Since there are only four highly rated TV licenses in almost all markets, CPAC and others note that deregulation would open the door for a handful of companies owning almost all the major TV stations across the nation.
CPAC's comments directly challenge proposals from broadcasters and some FCC voices to relax or eliminate restrictions such as the national television ownership cap.
The cap was first instituted by then-President Ronald Reagan to limit major networks and station groups from owning a majority of stations across the nation.
In 2004, Congress codified the Reagan cap, limiting networks to owning stations that reached no more than 39% of U.S. households.
CPAC argues that the FCC was created to ensure the obligations of TV license holders — including their duty to serve local communities with news, public affairs, and emergency information.
CPAC says these requirements cannot be preserved if ownership is concentrated among a handful of large conglomerates.
"Broadcast regulation exists not to manage markets or referee private negotiations, but to preserve localism, protect free speech, and ensure that the American people hear the widest possible range of voices in the marketplace of ideas," CPAC wrote in its 2025 FCC submission.

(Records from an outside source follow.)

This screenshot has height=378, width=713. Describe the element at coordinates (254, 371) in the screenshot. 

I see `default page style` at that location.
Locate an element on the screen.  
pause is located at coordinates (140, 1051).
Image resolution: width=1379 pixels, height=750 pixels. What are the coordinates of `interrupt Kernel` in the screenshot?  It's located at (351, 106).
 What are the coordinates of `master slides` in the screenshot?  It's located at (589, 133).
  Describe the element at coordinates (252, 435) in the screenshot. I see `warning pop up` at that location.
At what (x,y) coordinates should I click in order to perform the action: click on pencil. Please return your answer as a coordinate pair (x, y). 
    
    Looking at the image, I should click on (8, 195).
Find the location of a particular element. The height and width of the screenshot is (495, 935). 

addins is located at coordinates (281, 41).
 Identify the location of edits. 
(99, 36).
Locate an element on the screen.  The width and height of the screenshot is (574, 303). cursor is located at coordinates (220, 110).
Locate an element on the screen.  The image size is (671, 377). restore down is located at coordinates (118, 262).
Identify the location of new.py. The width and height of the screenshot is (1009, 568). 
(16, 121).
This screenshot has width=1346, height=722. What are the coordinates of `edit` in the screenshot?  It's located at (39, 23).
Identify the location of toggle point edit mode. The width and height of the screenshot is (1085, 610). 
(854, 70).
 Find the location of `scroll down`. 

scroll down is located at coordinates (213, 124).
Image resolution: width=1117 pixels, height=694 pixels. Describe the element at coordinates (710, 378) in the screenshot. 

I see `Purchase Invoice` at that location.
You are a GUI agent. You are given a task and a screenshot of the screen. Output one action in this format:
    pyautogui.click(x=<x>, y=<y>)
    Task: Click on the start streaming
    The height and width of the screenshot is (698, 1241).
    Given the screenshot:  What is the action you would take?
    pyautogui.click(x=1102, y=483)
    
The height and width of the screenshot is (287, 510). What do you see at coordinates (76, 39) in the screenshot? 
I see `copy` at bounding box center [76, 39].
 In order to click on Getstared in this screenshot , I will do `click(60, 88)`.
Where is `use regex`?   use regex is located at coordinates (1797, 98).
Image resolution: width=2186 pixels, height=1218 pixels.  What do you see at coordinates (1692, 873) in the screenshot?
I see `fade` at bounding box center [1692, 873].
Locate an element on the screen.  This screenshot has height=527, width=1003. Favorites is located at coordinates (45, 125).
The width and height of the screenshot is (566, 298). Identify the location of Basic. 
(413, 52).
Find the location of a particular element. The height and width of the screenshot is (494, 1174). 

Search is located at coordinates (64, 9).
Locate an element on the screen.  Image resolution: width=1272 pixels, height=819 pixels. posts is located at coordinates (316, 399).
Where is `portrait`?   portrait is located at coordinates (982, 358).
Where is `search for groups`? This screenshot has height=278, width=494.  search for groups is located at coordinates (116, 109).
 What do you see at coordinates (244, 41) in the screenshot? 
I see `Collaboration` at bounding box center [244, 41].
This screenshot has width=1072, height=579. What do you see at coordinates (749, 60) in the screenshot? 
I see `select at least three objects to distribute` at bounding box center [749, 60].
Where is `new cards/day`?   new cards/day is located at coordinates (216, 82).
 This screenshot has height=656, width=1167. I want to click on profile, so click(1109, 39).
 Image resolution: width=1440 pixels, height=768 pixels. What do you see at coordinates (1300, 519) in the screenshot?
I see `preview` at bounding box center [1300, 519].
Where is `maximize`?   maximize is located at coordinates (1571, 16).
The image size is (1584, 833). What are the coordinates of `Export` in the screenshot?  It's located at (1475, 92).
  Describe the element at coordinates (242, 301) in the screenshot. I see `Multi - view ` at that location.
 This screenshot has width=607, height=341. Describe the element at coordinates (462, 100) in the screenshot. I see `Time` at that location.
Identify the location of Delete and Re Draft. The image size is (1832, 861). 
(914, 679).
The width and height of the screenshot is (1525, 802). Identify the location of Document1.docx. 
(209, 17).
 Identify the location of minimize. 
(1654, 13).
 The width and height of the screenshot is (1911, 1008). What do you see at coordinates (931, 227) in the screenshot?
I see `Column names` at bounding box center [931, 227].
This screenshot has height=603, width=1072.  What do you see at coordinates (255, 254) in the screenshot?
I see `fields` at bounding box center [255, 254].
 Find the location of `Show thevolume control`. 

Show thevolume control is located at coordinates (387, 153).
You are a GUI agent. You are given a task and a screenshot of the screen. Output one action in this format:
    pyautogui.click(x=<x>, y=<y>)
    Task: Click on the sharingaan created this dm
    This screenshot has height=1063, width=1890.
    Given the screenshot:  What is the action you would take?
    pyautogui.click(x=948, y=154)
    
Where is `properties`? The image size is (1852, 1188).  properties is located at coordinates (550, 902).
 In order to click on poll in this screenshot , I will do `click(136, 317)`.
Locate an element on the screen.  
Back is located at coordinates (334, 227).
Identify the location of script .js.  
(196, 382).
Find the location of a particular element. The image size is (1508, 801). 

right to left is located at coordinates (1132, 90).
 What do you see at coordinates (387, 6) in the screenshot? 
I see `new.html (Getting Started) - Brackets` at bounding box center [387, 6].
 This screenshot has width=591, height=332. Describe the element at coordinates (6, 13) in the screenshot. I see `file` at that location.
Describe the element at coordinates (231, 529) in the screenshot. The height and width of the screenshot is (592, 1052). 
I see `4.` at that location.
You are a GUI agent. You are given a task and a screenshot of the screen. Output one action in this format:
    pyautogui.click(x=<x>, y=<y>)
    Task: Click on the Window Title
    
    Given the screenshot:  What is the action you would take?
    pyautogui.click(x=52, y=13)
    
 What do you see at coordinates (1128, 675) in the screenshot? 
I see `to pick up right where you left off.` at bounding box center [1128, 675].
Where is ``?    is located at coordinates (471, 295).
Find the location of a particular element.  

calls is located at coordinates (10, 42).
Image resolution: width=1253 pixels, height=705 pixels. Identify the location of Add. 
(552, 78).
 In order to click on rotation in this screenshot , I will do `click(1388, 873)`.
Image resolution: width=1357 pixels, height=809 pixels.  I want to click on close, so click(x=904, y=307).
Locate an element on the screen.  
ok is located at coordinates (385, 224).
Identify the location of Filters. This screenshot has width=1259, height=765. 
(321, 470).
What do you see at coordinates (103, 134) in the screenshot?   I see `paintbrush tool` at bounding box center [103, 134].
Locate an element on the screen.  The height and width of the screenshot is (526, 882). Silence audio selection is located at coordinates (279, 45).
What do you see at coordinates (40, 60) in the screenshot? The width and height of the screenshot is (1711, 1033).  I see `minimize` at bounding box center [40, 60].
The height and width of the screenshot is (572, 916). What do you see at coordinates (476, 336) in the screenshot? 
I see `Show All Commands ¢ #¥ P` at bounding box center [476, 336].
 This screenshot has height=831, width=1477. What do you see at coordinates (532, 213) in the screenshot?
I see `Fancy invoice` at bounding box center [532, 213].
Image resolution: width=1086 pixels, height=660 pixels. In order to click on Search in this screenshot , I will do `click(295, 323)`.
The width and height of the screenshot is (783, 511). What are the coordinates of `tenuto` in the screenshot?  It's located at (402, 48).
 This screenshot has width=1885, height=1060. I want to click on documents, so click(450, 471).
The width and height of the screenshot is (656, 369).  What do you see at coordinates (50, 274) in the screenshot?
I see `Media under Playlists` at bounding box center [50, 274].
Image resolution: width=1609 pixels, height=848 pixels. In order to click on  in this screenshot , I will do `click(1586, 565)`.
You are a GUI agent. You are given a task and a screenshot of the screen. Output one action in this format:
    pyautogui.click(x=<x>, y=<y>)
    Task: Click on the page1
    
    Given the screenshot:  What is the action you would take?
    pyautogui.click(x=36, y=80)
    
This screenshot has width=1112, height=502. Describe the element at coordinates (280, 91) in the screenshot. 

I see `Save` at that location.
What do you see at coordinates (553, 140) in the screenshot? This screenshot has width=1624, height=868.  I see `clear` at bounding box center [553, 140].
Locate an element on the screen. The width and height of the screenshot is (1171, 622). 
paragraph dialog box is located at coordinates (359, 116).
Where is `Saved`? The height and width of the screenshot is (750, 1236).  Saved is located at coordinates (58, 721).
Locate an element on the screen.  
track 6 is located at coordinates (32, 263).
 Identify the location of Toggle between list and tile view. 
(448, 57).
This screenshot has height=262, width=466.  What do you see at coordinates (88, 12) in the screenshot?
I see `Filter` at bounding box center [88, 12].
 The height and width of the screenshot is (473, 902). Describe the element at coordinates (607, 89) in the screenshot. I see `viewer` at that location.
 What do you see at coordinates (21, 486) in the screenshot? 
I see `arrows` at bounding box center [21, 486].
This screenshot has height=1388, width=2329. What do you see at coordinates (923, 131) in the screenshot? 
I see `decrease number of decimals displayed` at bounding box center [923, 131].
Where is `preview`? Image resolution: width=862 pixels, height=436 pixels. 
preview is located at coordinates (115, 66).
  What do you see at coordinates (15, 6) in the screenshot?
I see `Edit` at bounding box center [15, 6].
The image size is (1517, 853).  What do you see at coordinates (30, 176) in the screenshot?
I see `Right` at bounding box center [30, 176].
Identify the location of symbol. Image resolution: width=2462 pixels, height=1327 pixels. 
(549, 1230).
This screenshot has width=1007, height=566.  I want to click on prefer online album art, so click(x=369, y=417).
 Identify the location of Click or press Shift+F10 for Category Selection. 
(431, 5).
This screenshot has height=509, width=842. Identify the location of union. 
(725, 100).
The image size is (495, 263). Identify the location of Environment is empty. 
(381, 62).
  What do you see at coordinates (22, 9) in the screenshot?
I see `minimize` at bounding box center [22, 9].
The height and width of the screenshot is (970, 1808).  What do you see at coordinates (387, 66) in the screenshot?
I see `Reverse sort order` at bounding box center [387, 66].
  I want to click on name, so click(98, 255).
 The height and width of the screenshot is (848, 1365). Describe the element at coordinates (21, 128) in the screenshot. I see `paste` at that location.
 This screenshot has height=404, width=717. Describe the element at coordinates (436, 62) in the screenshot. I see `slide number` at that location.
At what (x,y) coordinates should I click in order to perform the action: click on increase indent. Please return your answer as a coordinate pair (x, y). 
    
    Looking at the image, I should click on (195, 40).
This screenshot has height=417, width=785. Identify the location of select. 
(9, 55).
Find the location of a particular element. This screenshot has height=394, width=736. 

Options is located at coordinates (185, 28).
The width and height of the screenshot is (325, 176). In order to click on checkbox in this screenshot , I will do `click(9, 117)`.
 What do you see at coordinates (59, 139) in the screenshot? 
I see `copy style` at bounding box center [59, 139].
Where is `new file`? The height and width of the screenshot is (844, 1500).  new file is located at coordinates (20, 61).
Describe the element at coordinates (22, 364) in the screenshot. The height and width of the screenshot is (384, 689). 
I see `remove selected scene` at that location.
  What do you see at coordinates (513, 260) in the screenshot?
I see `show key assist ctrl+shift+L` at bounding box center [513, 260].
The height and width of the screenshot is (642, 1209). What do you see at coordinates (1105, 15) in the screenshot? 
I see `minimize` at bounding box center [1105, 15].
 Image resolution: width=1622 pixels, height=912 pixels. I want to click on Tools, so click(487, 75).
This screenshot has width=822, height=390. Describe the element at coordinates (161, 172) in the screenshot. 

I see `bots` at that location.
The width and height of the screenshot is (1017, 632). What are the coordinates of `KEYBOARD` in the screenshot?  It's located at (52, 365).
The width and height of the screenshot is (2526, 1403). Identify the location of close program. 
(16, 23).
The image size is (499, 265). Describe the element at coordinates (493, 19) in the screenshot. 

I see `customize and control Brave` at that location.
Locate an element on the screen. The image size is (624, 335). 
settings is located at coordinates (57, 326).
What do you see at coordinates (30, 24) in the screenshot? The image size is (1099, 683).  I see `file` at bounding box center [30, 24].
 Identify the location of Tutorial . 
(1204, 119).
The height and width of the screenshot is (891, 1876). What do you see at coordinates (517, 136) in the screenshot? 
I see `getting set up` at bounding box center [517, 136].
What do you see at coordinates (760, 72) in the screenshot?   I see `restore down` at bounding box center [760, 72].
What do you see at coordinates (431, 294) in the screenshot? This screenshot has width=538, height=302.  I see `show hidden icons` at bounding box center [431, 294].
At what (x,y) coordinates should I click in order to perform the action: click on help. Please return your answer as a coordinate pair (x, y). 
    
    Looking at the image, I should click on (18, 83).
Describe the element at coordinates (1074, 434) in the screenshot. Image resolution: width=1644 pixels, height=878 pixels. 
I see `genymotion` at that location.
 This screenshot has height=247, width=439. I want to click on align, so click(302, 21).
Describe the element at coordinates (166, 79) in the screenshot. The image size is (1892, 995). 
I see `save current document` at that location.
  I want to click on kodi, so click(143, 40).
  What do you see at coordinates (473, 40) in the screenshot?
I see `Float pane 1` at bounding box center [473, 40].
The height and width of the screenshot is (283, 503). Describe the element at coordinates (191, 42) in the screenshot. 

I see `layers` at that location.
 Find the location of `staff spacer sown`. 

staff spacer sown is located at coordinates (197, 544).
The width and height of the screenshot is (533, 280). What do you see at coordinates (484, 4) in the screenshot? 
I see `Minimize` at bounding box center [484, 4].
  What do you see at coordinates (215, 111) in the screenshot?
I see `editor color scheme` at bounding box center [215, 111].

According to CPAC, local broadcast stations operate on a public spectrum, and in exchange for that valuable access to airwaves, they must remain accountable to local audiences.
The filing emphasizes that relaxing ownership limits would weaken that accountability and reduce the number of independent media voices able to serve their communities.
CPAC also highlights that the 39% national ownership cap — the centerpiece of much of the current debate — was adopted by Congress and explicitly carved out from the quadrennial review process.
Opponents of deregulation, including CPAC and other critics such as Newsmax and Free Press, argue that this statutory history means the FCC lacks authority to alter or eliminate the cap without congressional action.
The quadrennial review is mandated under Section 202(h) of the Telecommunications Act of 1996, which requires the FCC to assess whether media ownership rules remain "necessary in the public interest as the result of competition."
But CPAC and others note that Congress's decision to remove the national cap from this review demonstrates legislative intent to retain control over that specific limit.
Major broadcast associations and station groups have argued that the rise of Big Tech has made their industry less competitive with online outlets.
But conservative critics warn that the answer to Big Tech consolidation and monopolistic practices is not to create more consolidation in another media controlled by the left: TV broadcasting.
Critics also warn that consolidation will erode competition, diminish local news coverage, and reduce viewpoint diversity.
Independent outlets such as Newsmax have also filed objections, warning that a lifted cap could "stifle media diversity, diminish local news coverage, and consolidate political power over information distribution" in favor of major conglomerates.
CPAC argues that limits on broadcast ownership are a necessary structural safeguard for free speech and community service.
In its blog outlining the FCC comments, CPAC insisted that deregulation must not come at the expense of localism and viewpoint diversity, which it describes as key to broadcast regulation.
"Ownership limits are not about punishing success or freezing markets in time," the organization wrote, "They aim to prevent excessive consolidation of editorial control that would narrow the range of viewpoints available to the public."
The comments further elaborate that while streaming platforms and digital media have transformed content distribution, they operate outside the licensing framework that obligates broadcasters to serve public needs.
According to CPAC, this fundamental distinction justifies maintaining traditional ownership limits even as the broader media environment evolves.
Even President Donald Trump — traditionally an advocate for deregulation — has publicly opposed lifting the national cap, expressing concern that it could empower media consolidation in ways that might disadvantage conservative voices.
Meanwhile, FCC Chair Brendan Carr and TV industry proponents argue that "modernization" of rules is necessary to help U.S. broadcasters compete with tech giants that enjoy global reach without similar regulatory constraints.